United States v. Parke, Davis & Co.
Citation:
362 U.S. 29 (1960)Facts
Parke Davis, a pharmaceutical manufacturer, had established policies concerning the prices at which its products were to be sold by wholesalers and retailers. The company’s wholesalers’ catalog contained a Net Price Selling Schedule with suggested minimum resale prices, and its retailers’ catalog included suggested minimum retail prices that typically provided a 50% markup over cost. In the spring and early summer of 1956, several drug retailers in Washington, D.C., and Richmond, Virginia, where no Fair Trade Laws existed, advertised and sold Parke Davis products below the suggested minimum prices.
In response, Parke Davis implemented a program to enforce compliance with its price policy. The company’s representatives visited wholesalers individually and informed them that Parke Davis would refuse to sell to wholesalers who sold to retailers not observing the suggested minimum prices. Representatives also visited retailers individually, informing each that if they did not observe the suggested prices, Parke Davis would refuse to deal with them and they would be unable to purchase products from wholesalers. When several retailers continued selling at discount prices, Parke Davis provided their names to wholesalers, who then refused to fill their orders. The ban included all Parke Davis products, even those necessary to fill prescriptions.
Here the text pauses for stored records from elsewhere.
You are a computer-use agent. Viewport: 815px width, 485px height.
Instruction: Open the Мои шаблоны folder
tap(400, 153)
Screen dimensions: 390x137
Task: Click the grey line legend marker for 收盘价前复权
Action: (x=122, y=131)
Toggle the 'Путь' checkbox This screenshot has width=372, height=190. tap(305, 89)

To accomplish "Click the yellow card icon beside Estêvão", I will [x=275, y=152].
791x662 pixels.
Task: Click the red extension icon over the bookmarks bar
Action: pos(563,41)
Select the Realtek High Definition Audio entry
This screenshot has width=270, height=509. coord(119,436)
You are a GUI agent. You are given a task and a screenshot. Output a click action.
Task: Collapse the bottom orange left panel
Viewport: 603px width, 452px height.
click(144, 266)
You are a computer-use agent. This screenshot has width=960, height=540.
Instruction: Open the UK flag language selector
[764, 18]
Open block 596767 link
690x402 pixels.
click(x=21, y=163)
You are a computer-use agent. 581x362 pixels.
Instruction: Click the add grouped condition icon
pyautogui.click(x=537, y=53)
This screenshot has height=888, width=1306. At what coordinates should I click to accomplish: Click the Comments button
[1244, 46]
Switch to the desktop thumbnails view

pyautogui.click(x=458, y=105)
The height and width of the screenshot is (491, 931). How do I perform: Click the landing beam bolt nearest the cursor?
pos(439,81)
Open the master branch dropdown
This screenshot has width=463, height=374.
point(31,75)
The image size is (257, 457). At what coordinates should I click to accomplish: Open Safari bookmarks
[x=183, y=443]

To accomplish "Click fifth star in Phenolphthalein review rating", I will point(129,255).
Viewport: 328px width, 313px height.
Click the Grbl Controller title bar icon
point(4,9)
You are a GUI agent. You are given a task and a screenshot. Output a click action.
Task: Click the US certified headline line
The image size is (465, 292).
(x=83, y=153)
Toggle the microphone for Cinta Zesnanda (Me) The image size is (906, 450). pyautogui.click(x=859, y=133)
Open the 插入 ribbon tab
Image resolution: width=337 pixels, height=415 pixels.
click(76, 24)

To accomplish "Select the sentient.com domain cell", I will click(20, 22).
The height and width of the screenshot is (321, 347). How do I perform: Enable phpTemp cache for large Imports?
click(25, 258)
Later, Parke Davis modified its approach, focusing on stopping the advertising of discounted prices. The company used one retailer’s apparent willingness to stop advertising as leverage to gain others’ acquiescence. Once all retailers agreed to stop advertising discounted prices, Parke Davis and wholesalers resumed sales to them. However, when advertising resumed a month later, Parke Davis abandoned its efforts after learning that the Department of Justice had begun an investigation.